=== Quoted passage ===

..............................

Showing posts with label Galina Grigorjeva. Show all posts
Showing posts with label Galina Grigorjeva. Show all posts

Wednesday, 14 June 2017

Around Estonian Music Days



As in, a chance to touch upon all those events and images I didn't get a chance to engage in my Arts Desk piece on a remarkable festival of new music. The first thing to emphasise here is the incredible level of music education in Estonia, which heading towards the country's centenary celebrations next year has launched a scheme called 'A Musical Instrument for Every Child'. Children and teenagers playing music are everywhere in Tallinn; the above image, which I caught one morning as I found myself walking through the old town in the opposite direction to young students of stringed instruments heading in the opposite direction. Random shot of gull here because I like the balance.


EMD has a 'junior' branch whose activities we tend to see little of since their 'Mini-EMD' is usually over by the time we reporters arrive for the main events. I'm rather glad I insisted, in the face of my colleagues' indifference, on a little tour of the town which promised music in various locations. I didn't know then that it was programmed by Mini-EMD students. Our guide was a charming teenager - alas, I don't remember the name - who made a good start by telling us a heck of a lot about the Estonian National Opera and Concert Hall which we didn't know (how, for instance, it was destroyed in the Second World War bombings and rebuilt very quickly). Led within the foyer, we found a young violinist,  Rita Iris Loonde, who played for us Heino Eller's Luurilne Laul.

A second violinist, Triinu Piirsalu, was prepared to play in her gloves outside the Musical Instrument Museum I'd visited that morning. She's going to have a fine career; watch below and you'll see what I mean. She played Kadents ja teema by Ester Mägi, 'First Lady of Estonian Music' and 95 this year.


Our last musician, Liisu Siimer, surprised us with the bagpipes (the Estonian mini-variety, so much more pleasant than the Scottish bruisers) by the statue of major Estonian composer Heino Eller.

..............................

=== Data extract ===

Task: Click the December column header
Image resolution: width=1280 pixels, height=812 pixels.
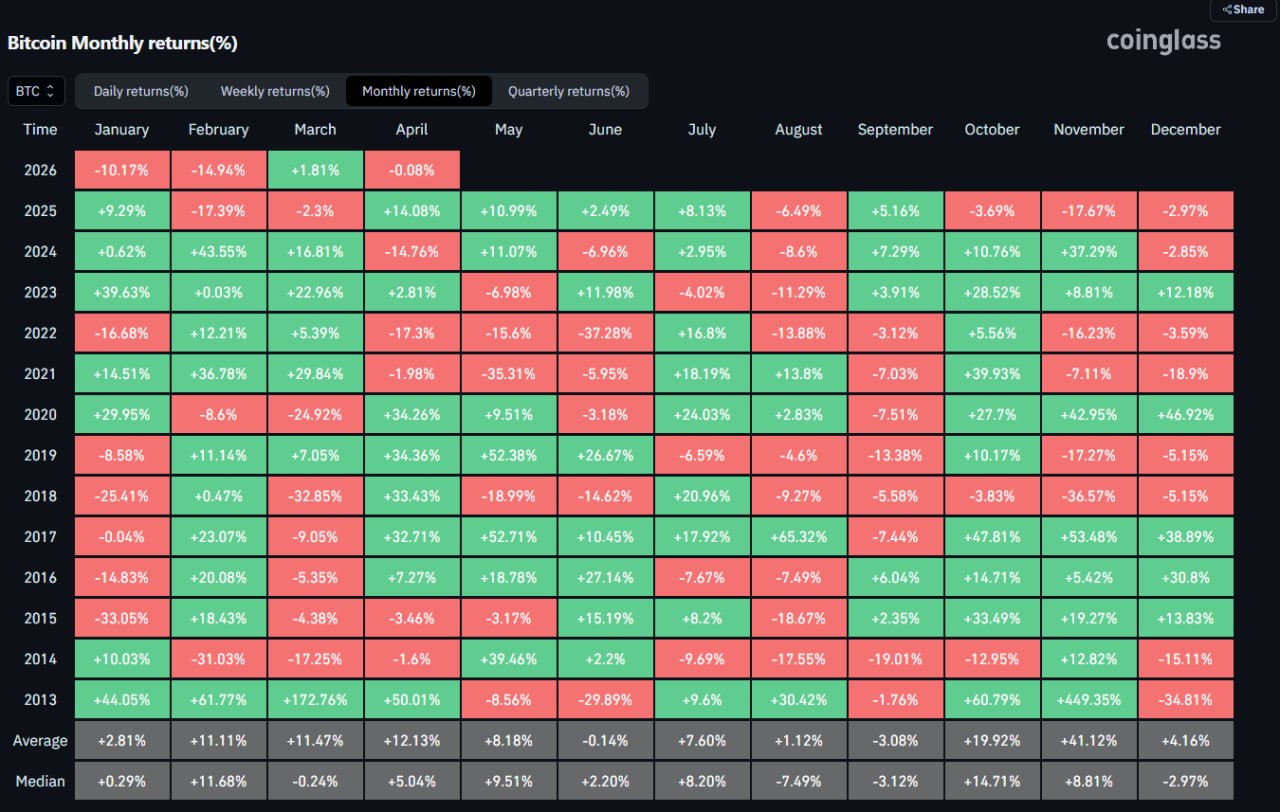Action: tap(1185, 129)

..............................

=== Work to do ===
Answer these questions from the post about Estonian Music Days:
(a) What is the name of the scheme Estonia has launched ahead of its centenary celebrations?
(b) Which piece did Triinu Piirsalu play outside the Musical Instrument Museum?
(c) Which instrument did Liisu Siimer play by the statue of Heino Eller?
The data form a separate set of material and are not connected to the post about Estonian Music Days.

=== Result ===
(a) 'A Musical Instrument for Every Child'
(b) Kadents ja teema by Ester Mägi
(c) The bagpipes, in the Estonian mini-variety